## What you are asked to do:
Copy out the whole article on the utility's settlements over customer deaths after power shutoffs, word for word.

## Text:
____
PHOENIX — The state’s largest electric utility acknowledged Wednesday that it settled claims with the survivors of two customers who were found dead in their homes after their power was turned off.
The two are in addition to the previously reported death last summer of 72-year-old Sun City West resident Stephanie Pullman, whose APS power was cut off after she paid $125 of her $176 bill. The death certificate said she had preexisting conditions exacerbated by the temperature in her house.
Pullman’s death led state utility regulators to vote June 20 to immediately block electric companies under their purview, including APS and Tucson Electric Power, from shutting off power to residential customers who do not pay their bills in the hottest months, June 1 through Oct. 15. The emergency order is in effect while the commission considers a permanent rule.
In a filing Wednesday with the Arizona Corporation Commission, Barbara Lockwood, an Arizona Public Service vice president, disclosed the two other cases.
She said an unidentified customer was found deceased in her apartment in November 2011.
While APS disagreed that the power being turned off had led to the death, the company settled out of court.
____
## Given information:

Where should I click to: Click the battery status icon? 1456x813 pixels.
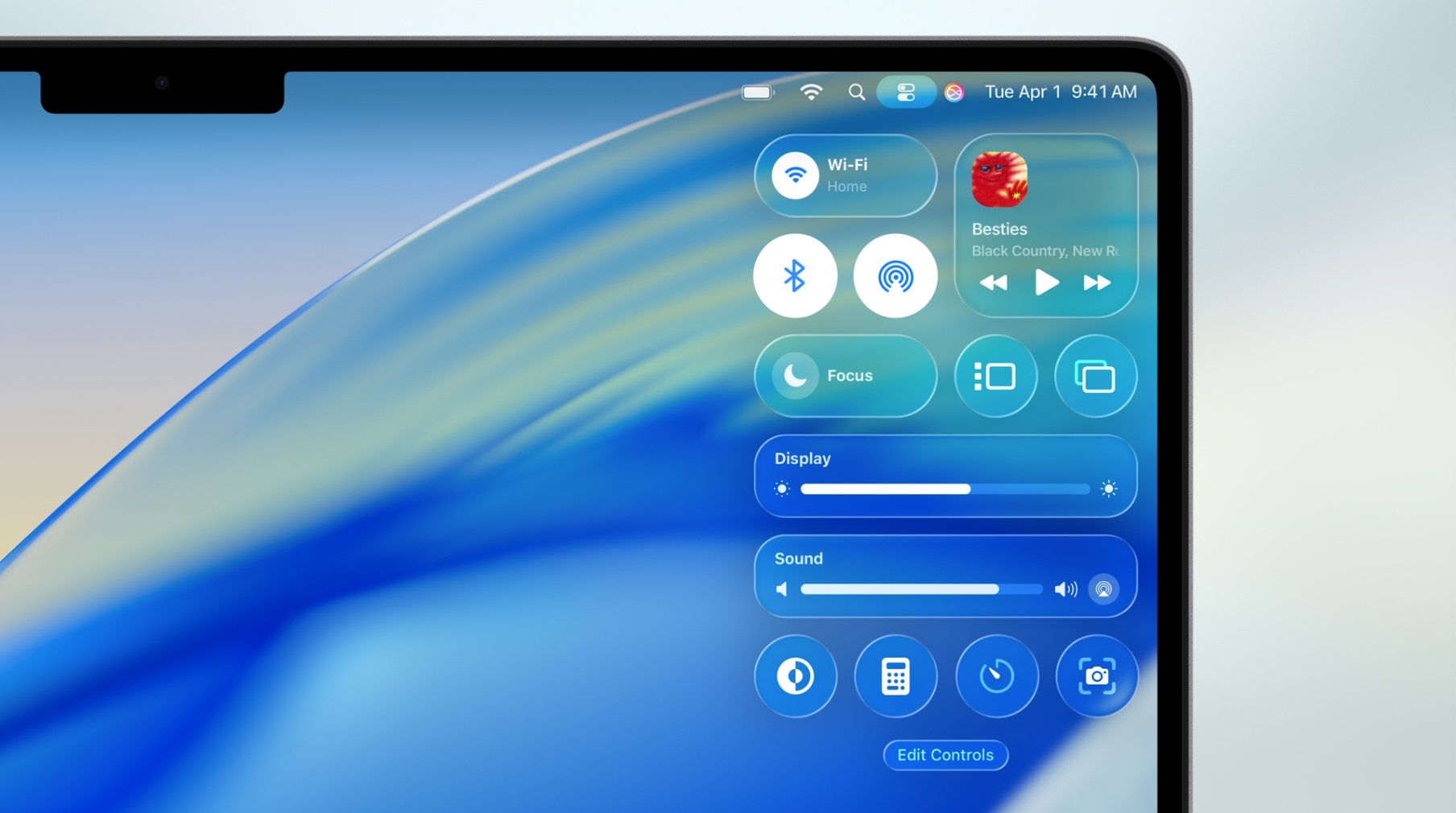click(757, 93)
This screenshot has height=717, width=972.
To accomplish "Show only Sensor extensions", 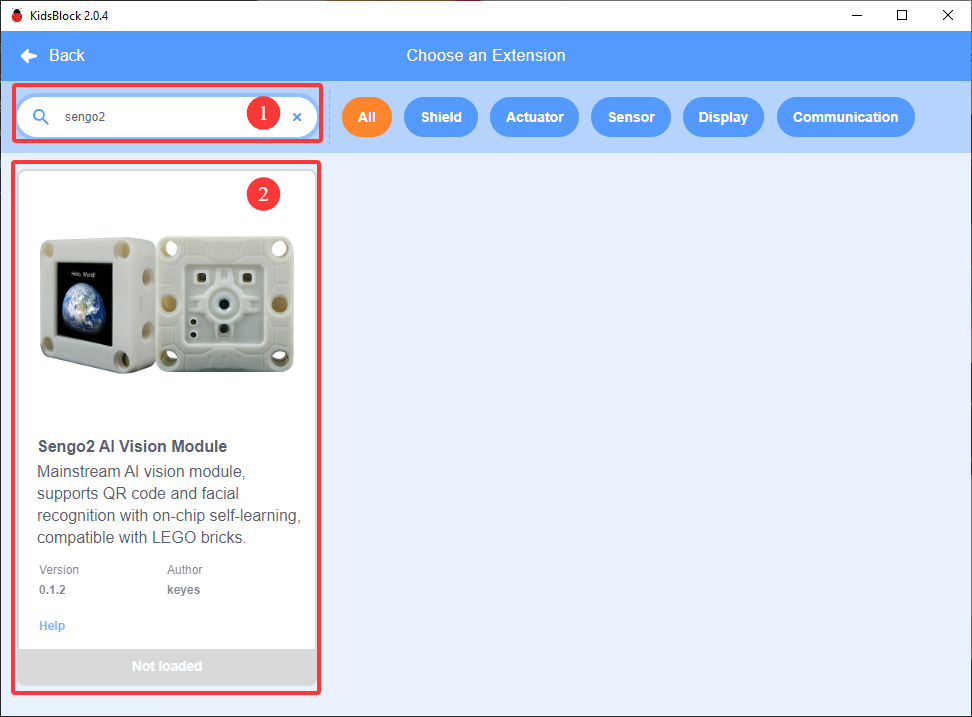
____
## Answer for the task:
PHOENIX — The state’s largest electric utility acknowledged Wednesday that it settled claims with the survivors of two customers who were found dead in their homes after their power was turned off.
The two are in addition to the previously reported death last summer of 72-year-old Sun City West resident Stephanie Pullman, whose APS power was cut off after she paid $125 of her $176 bill. The death certificate said she had preexisting conditions exacerbated by the temperature in her house.
Pullman’s death led state utility regulators to vote June 20 to immediately block electric companies under their purview, including APS and Tucson Electric Power, from shutting off power to residential customers who do not pay their bills in the hottest months, June 1 through Oct. 15. The emergency order is in effect while the commission considers a permanent rule.
In a filing Wednesday with the Arizona Corporation Commission, Barbara Lockwood, an Arizona Public Service vice president, disclosed the two other cases.
She said an unidentified customer was found deceased in her apartment in November 2011.
While APS disagreed that the power being turned off had led to the death, the company settled out of court.